Different run times depending on axis?

I have an app that works with 3-d float data. It applies a 1-d operator in x, then in y then in z. The X dimension is the fastest access, followed by Y and then Z. There are actually 4 volumes in memory, 3 input and 1 output. For testing I’m using a volume that has dimensions of 150 x 534 x 534. This is about 1/4 the size I actually need, but I can’t allocated the arrays on the 32 bit system (hint - need 64 bit os).

To process the operator and due to the 512 thread limit and to make the data fit in shared memory, I need to process blocks of each dimension. Due to the algorithm, the first 5 and the last 6 elements are not valid (because of overlap with data that is not in shared memory yet) and so I toss out the first and last 16 values to make sure I get reasonable memory access and access stays aligned with 16 words. The operator is 12 points long.

In two cases, I first used a block size of 112. With the required overlap and expansion of the volume to have complete blocks, the dimensions increase to 192x592x592. The wall clock time is 12.1 seconds in the optimized CPU version and 3.74 seconds in the GPU version. The cuda profiler shows times as follows:

method=[ kernel2x ] gputime=[ 183964.219 ] cputime=[ 183977.000 ] occupancy=[ 0.833 ]
method=[ kernel2y ] gputime=[ 319831.594 ] cputime=[ 319838.000 ] occupancy=[ 0.667 ]
method=[ kernel2z ] gputime=[ 2076635.875 ] cputime=[ 2076601.125 ] occupancy=[ 0.667 ]
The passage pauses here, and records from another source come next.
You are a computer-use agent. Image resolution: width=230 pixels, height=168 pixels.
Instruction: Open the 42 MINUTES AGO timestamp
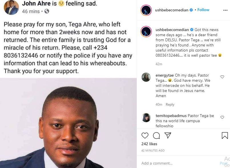(153, 150)
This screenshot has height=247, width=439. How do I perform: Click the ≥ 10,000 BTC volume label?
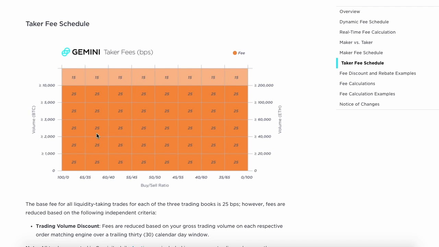click(47, 85)
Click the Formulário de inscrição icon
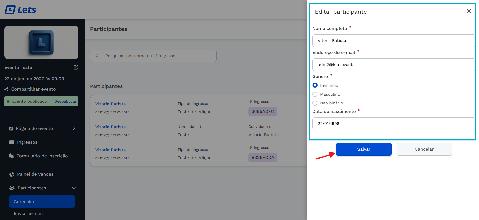The height and width of the screenshot is (220, 479). click(x=11, y=156)
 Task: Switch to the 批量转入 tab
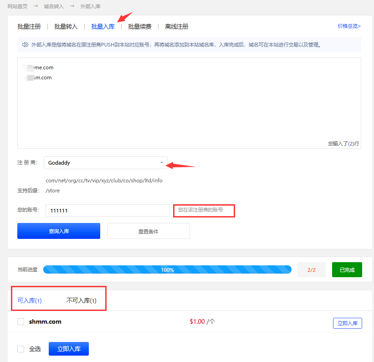pos(66,26)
I expect the z kernel to run longer since it has the worst memory access pattern. The size of the code is 1020 bytes so I can fit 3 or 4 threads in shared memory.

If I change the block size to 128, the dimensions increase to 224x608x608. The wall clock times are 11.5 seconds for the cpu version and 2.59 for the GPU version. The code size is 1148 so I can fit 2 or 3 threads in memory. The cuda profile shows:
method=[ kernel2x ] gputime=[ 113474.336 ] cputime=[ 113489.000 ] occupancy=[ 0.833 ]
method=[ kernel2y ] gputime=[ 211501.344 ] cputime=[ 211510.000 ] occupancy=[ 0.667 ]
method=[ kernel2z ] gputime=[ 831834.875 ] cputime=[ 831830.000 ] occupancy=[ 0.667

Note the big difference in the gputime for the kernel2z between the runs. The same amount of data is processed in both runs, but the runtime is over twice as long for the z kernel.

Can someone illuminate why there is this difference in runtimes?

Also, If I add up all the times from the profiler, it doesn’t come close to the measured wall clock time. Why the difference?

Finally, I would think that getting more threads in shared memory would help, but in this case it is actually slower. It might be that the larger block size means less data is discarded and recomputed.

Thanks guys, looking good so far… :)